Boxer’s comparison does not hold up at any level. “Male impotence is a disease,” Dr. Kathleen Raviele, immediate past president of the Catholic Medical Association, points out. “Pregnancy is not a disease; it is a normal process by which the human race is perpetuated.” She adds: “Abortion is not health care.”

Dr. Harrison continues: “Senator Boxer’s flippant comments are typical of the denial of pro-choice activists to face the evidence-based medical realities of abortion’s effects on women, not to mention the complete ignorance of the moral effects of taking an innocent human life.”

Actually, Dr. Harrison has one thing wrong: Boxer was not just being flippant with the Viagra comparison. She may not come out and say that pregnancy can be considered a disease, but she will tell you abortion is health care. This is the syllogism used by supporters of legal and now to-be-socialized abortion: Health care must be provided by the government to all. Abortion is health care. Therefore, abortion must be covered in the government-run health-care program.

The abortion supporters are angry not just because of Nelson-Hatch and a similar prohibition/protection amendment (depending on your point of view) that passed in the House of Representatives and may just be in the final bill. There is pent-up frustration bursting forth. Boxer and her sisters are venting right now over existing restrictions that they deem an evil compromise, restrictions that, they screech, are unfair to women because men can’t get pregnant and therefore have no equal impediment to their reproductive rights.

But is it shameful to respect the consciences of Americans who oppose abortion as a human-rights issue? Viagra comparisons can’t change that. And sonograms remind pregnant women every day that there is something different about a pregnancy, something that involves a whole new life.

Of course, Drs.
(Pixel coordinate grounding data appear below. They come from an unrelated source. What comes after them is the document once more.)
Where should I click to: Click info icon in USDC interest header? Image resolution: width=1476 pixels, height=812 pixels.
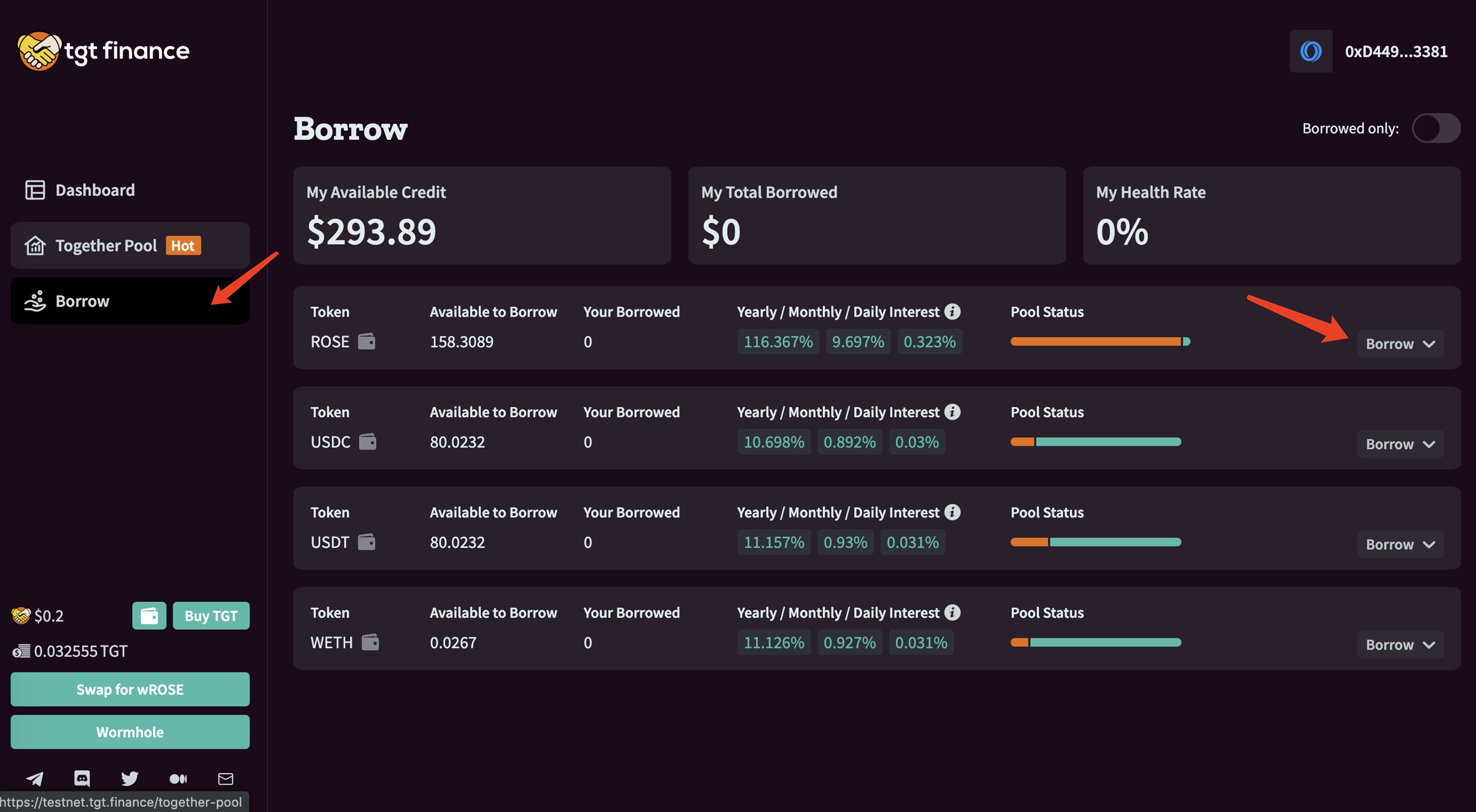point(953,412)
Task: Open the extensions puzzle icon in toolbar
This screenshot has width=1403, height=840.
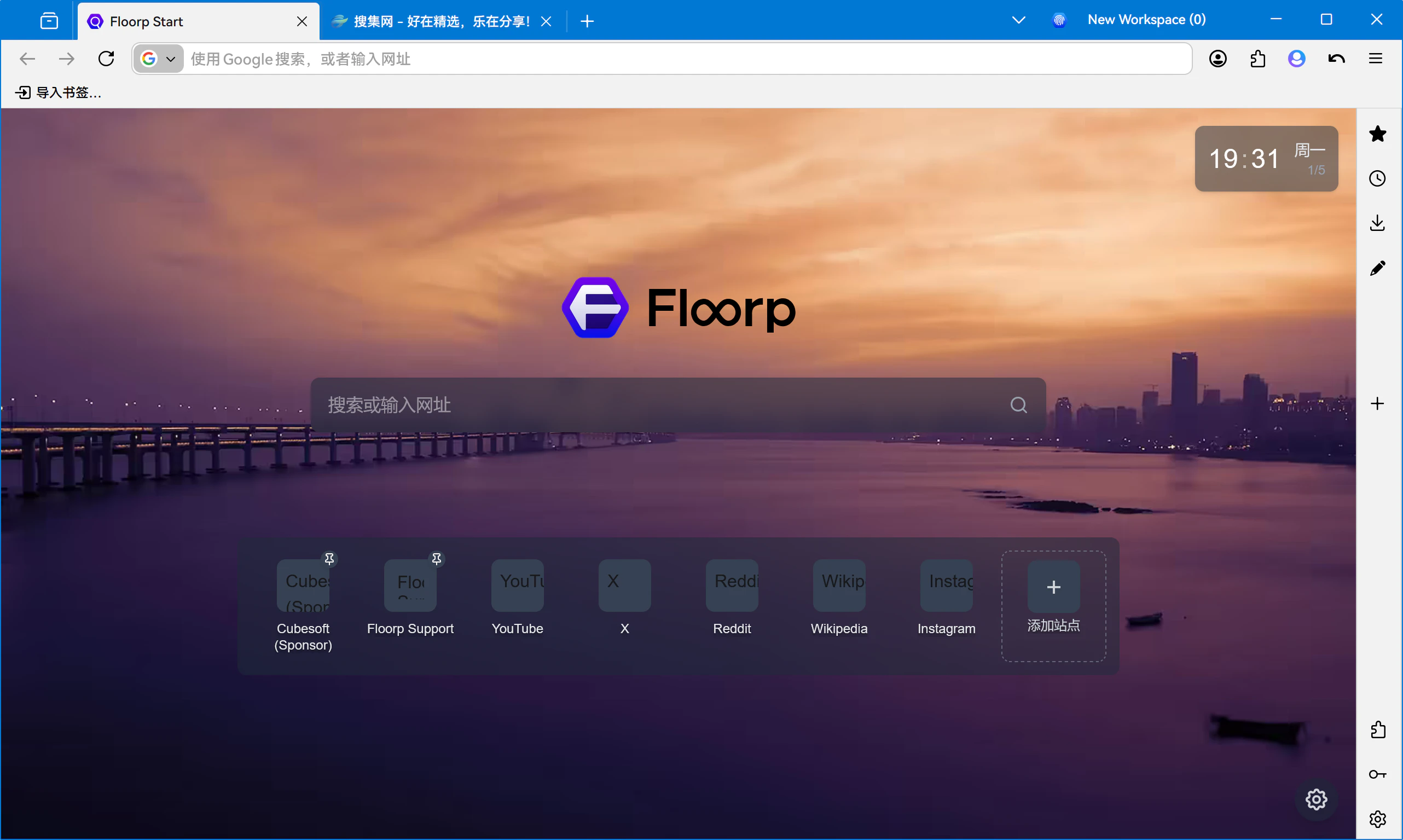Action: pyautogui.click(x=1257, y=59)
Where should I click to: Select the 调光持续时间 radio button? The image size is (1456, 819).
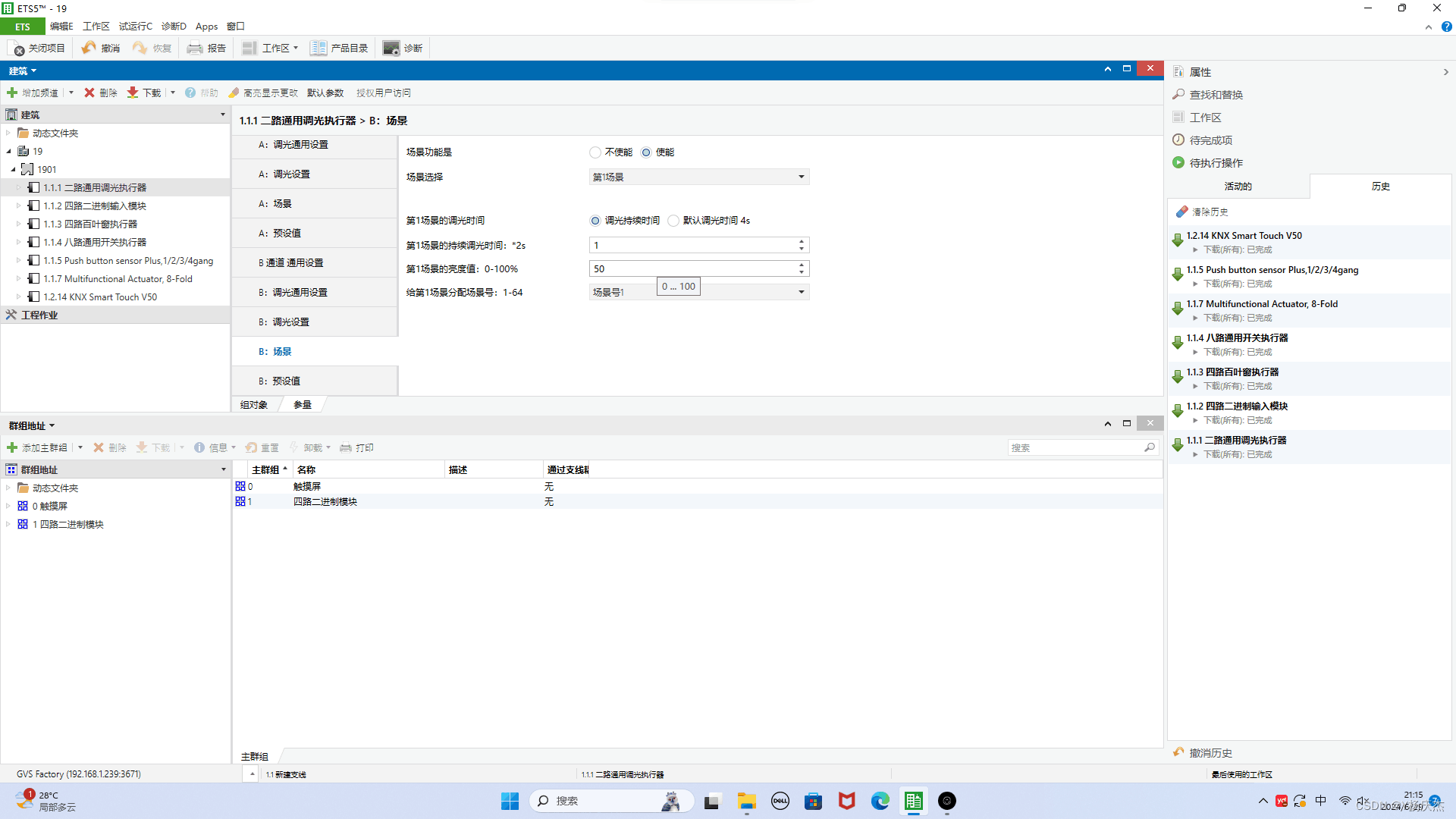click(595, 221)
Harrison and Raviele are not the only American women declining to buy the Boxer/NOW gender-discrimination line. Assuming Sen. Boxer survives next year’s reelection fight, she may have some female pushback in the next session of Congress. “They are trying to go through the back door because they simply cannot win on an up-or-down vote,” Jane Norton, former lieutenant governor of Colorado, tells me on the Senate’s defeat of Nelson-Hatch. Norton, who is running for the Republican nomination for the Senate seat currently occupied by Democrat Michael Bennet, says, “I am pro-life,” and tells me: “For Democrats to try to expand abortion services in the health-care bill is unconscionable.” She adds: “Twice, the voters of Colorado have said ‘no’ to taxpayer dollars for abortions.” As senator she would “represent the views of the people of Colorado — unlike Senator Bennet,” who voted against Nelson-Hatch.

Even though groups like NOW want to convince legislators that they represent the common woman (and man), they don’t. Norton’s is not a fringe view. As Dr. Raviele points out: “The majority of Americans are now opposed to elective abortions.” Technology, testimony, and experience make it harder to assert that abortion is just another medical procedure. And that’s the real reason Senator Boxer is so pumped up about her dysfunctional comparison. In the spirit of the Supreme Court decision that legalized abortion, government interference may be her last resort.